What the task requires: What you return must match the entries exactly, except that the pictures are gone.

(Saved data entries)

===============

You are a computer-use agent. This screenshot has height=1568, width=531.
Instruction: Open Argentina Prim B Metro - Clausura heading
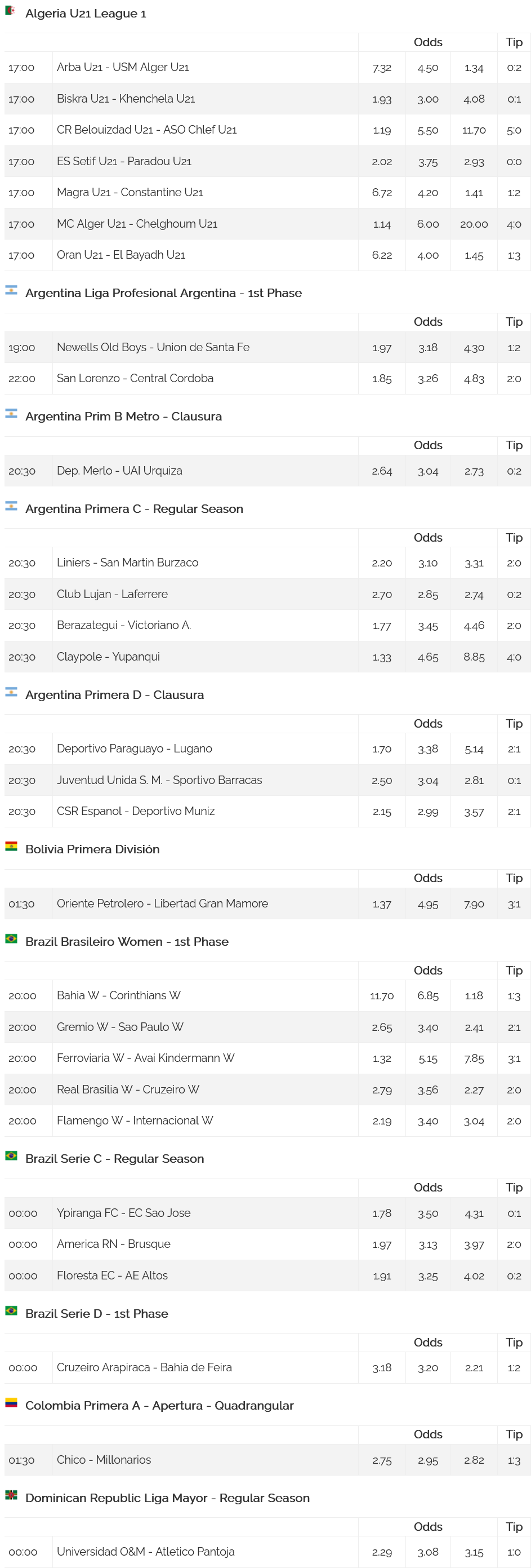(123, 417)
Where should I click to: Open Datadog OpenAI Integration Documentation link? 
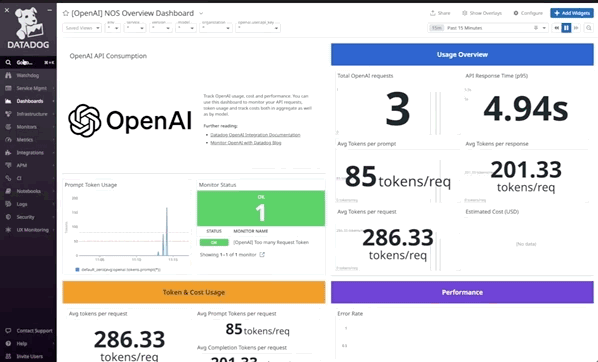point(255,135)
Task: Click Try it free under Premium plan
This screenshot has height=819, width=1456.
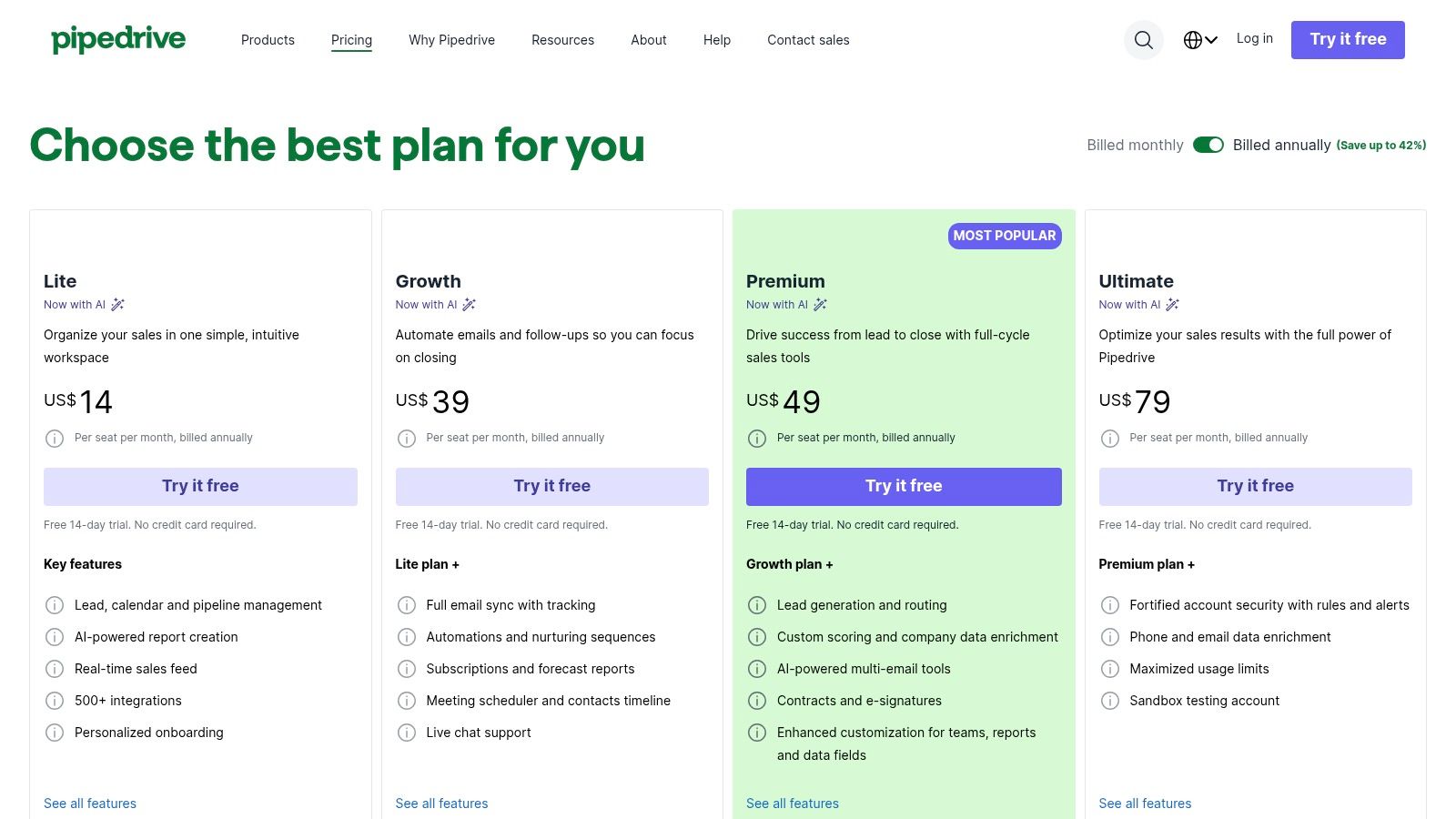Action: coord(904,487)
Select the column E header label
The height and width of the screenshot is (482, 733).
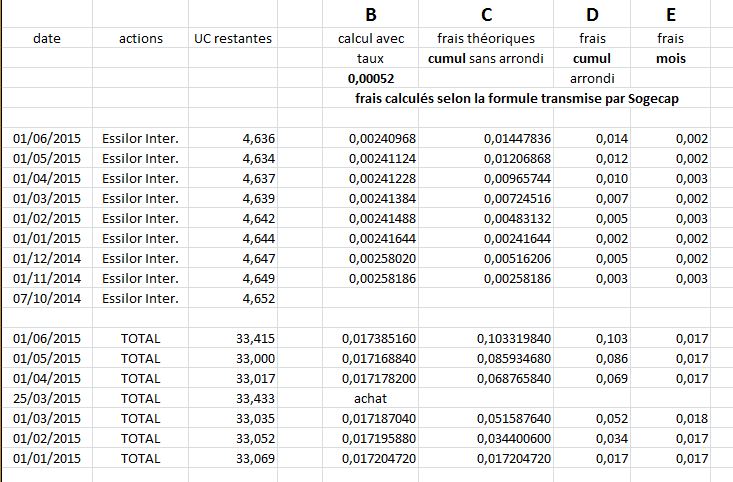(670, 15)
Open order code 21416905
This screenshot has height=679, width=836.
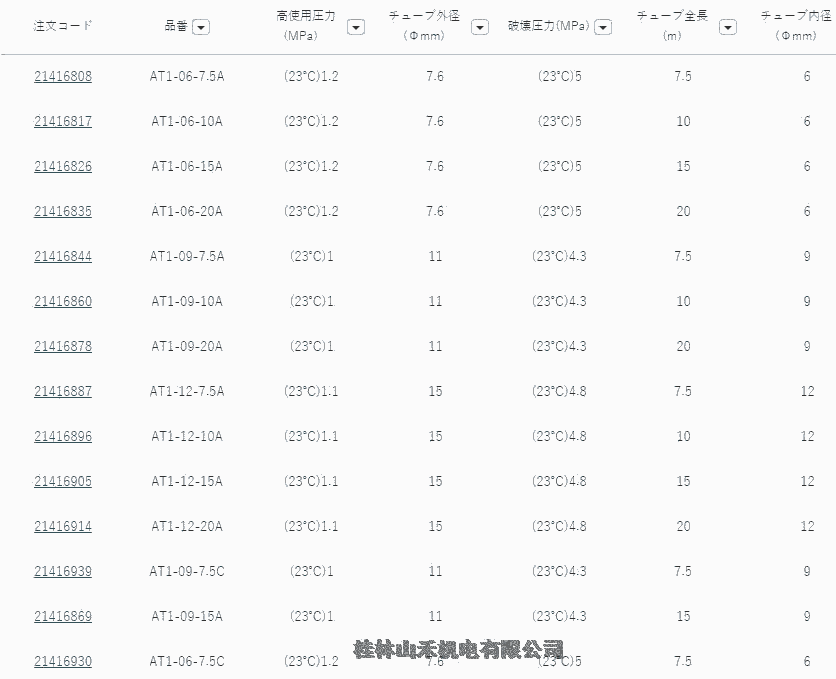click(x=63, y=481)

===============

Response to this exercise:
You are a computer-use agent. This screenshot has height=1568, width=531.
Instruction: Open Argentina Prim B Metro - Clausura heading
(123, 417)
Where should I click to: Open Datadog OpenAI Integration Documentation link? 
point(255,135)
Task: Click Try it free under Premium plan
This screenshot has height=819, width=1456.
Action: coord(904,487)
Select the column E header label
The height and width of the screenshot is (482, 733).
(670, 15)
Open order code 21416905
This screenshot has height=679, width=836.
click(x=63, y=481)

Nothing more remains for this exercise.